Thursday night we met up with a large group of the groom's college buddies. Steve has been in pretty close contact with about 30 of his college friends for 30 years or so (did you find yourself doing the math? yes, Steve is a bit older than Aline). Dinner was fantastic and afterwards we all went to a rooftop bar to have drinks. I truly enjoyed meeting all of his friends and felt completely at home almost immediately. Hopefully this won't sound completely trashy, but in case you didn't know, older men won't let a woman pay for anything...also, the conversations are incredibly stimulating! Many of the wives were in attendance as well, and were exceptionally welcoming and impressive!

Friday was very busy but I was able to start the day off at the pool of my campy little motel right in the heart of the S. Congress area a few blocks from Town Lake and downtown...then I did a little shopping along S. Congress outside my motel. Being in Austin again made me realize how much I miss living in a pedestrian friendly city. The area is so funky and vibrant...with plenty of shops, coffee houses, bars and restaurants all along the street. Later in the day we had rehearsal and then a very intimate rehearsal dinner. I can say dinner was pretty intense because of the amount of love and warmth in the room. Steve and Aline welcomed us all by saying the rehearsal dinner was for their closest family and friends. Steve, who is not afraid of showing his emotions at all, made a speech about how marriage, friendships and family relationships are about love, passion, and sharing. Most importantly, he said, marriage is about having someone who is witness to your life...the good, the bad, faults and all. It's about having someone there who chooses to accept everything about you and who respects your views, goals and your love enough to work through difficulties and challenges. I don't think there was a dry eye in the room for about an hour and a half. Aline's parents, whom I respect and care for greatly, were celebrating their 33rd anniversary and it made the celebration that much more special.

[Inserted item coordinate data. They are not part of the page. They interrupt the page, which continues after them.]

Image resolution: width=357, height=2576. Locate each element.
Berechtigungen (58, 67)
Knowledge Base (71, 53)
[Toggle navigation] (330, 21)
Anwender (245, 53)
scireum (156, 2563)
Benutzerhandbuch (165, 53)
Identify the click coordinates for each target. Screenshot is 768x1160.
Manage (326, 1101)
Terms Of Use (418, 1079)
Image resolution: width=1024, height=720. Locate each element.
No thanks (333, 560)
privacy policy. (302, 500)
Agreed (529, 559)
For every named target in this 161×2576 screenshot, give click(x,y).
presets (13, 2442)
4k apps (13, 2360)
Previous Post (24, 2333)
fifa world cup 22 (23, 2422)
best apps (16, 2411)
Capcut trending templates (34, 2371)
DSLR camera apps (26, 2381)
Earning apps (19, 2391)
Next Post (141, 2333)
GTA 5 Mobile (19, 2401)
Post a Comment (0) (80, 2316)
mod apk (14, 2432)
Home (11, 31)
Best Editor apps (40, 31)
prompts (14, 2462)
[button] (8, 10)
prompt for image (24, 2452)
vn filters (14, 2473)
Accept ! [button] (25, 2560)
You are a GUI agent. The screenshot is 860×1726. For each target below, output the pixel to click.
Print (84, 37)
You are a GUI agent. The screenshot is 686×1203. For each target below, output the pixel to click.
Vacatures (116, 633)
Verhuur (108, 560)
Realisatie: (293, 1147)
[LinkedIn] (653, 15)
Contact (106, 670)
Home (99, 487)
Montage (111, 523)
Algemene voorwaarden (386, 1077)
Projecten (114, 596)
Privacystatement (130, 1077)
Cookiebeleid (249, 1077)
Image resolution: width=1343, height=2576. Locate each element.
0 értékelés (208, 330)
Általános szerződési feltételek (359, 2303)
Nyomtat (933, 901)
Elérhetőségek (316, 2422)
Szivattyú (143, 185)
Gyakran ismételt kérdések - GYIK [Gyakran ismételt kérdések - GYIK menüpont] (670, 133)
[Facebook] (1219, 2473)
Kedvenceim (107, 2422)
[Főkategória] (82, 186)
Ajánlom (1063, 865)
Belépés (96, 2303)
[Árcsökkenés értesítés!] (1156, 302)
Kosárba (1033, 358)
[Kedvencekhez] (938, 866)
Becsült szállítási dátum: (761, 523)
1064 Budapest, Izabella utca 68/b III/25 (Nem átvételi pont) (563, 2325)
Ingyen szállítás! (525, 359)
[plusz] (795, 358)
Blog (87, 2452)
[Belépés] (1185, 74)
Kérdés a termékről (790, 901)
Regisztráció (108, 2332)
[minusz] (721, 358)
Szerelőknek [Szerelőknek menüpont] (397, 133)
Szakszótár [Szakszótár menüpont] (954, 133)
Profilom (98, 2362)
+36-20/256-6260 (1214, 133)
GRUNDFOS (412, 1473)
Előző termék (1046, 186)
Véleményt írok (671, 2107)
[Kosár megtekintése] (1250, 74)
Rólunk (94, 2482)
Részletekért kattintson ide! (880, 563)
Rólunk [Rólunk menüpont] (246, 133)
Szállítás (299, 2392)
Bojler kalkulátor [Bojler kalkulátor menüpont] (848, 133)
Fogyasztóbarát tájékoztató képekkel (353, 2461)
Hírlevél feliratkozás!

Saturday was the wedding day...and again it was very moving. The entire wedding was gorgeous and loving...very special and I was honored to be a part of this day with them. I am pretty sure I have never been witness to a more heartfelt union. They were married by the same priest who had married Aline's parents 33 years prior.

Aline and Steve make perfect sense. You can see it in the way they look at each other, how they listen and respect one another, how they WANT to speak to one another, how they treat those around them and finally, how they make those around them feel honored. The entire weekend made me think about what it means to have people in your life who will be there no matter what..and how important it is to not only communicate with them frequently, but to make sure you listen completely.

As Aline said to Steve, "I hear you, and I know."